Friday, October 1, 2021

"The Great Lightbulb Conspiracy"

From IEEE Spectrum:

The Phoebus cartel engineered a shorter-lived lightbulb and gave birth to planned obsolescence
On 23 December 1924, a group of leading international businessmen gathered in Geneva for a meeting that would alter the world for decades to come. Present were top representatives from all the major lightbulb manufacturers, including Germany’s Osram, the Netherlands’ Philips, France’s Compagnie des Lampes, and the United States’ General Electric. As revelers hung Christmas lights elsewhere in the city, the group founded the Phoebus cartel, a supervisory body that would carve up the worldwide incandescent lightbulb market, with each national and regional zone assigned its own manufacturers and production quotas. It was the first cartel in history to enjoy a truly global reach.

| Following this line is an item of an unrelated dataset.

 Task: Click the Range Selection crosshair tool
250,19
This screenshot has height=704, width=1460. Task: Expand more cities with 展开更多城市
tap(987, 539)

The cartel’s grip on the lightbulb market lasted only into the 1930s. Its far more enduring legacy was to engineer a shorter life span for the incandescent lightbulb. By early 1925, this became codified at 1,000 hours for a pear-shaped household bulb, a marked reduction from the 1,500 to 2,000 hours that had previously been common. Cartel members rationalized this approach as a trade-off: Their lightbulbs were of a higher quality, more efficient, and brighter burning than other bulbs. They also cost a lot more. Indeed, all evidence points to the cartel’s being motivated by profits and increased sales, not by what was best for the consumer. In carefully crafting a lightbulb with a relatively short life span, the cartel thus hatched the industrial strategy now known as planned obsolescence.
Today, with many countries phasing out incandescent lighting in favor of more-efficient and pricier LEDs, it’s worth revisiting this history—not simply as a quirky anecdote from the annals of technology but as a cautionary tale about the strange and unexpected pitfalls that can arise when a new technology vanquishes an old one.

It wasn’t easy being a lightbulb maker in the early 20th century. The rapid spread of electrification and the introduction of new forms of lighting like bicycle lamps, car headlights, and streetlights did offer nearly limitless opportunities for inventors and entrepreneurs. But as thousands of manufacturers vied for market share and a technological edge, no single company felt assured of stable sales from one year to the next. That was as true for tiny backroom operations as it was for the giant corporate entities with multinational factories and research laboratories. Immediately preceding the cartel’s formation, for instance, Osram experienced a dizzying drop in its German sales, from 63 million lightbulbs in the financial year 1922–23 to 28 million the following year. Not surprisingly, Osram head William Meinhardt was the first to propose the arrangement that eventually became the Phoebus cartel.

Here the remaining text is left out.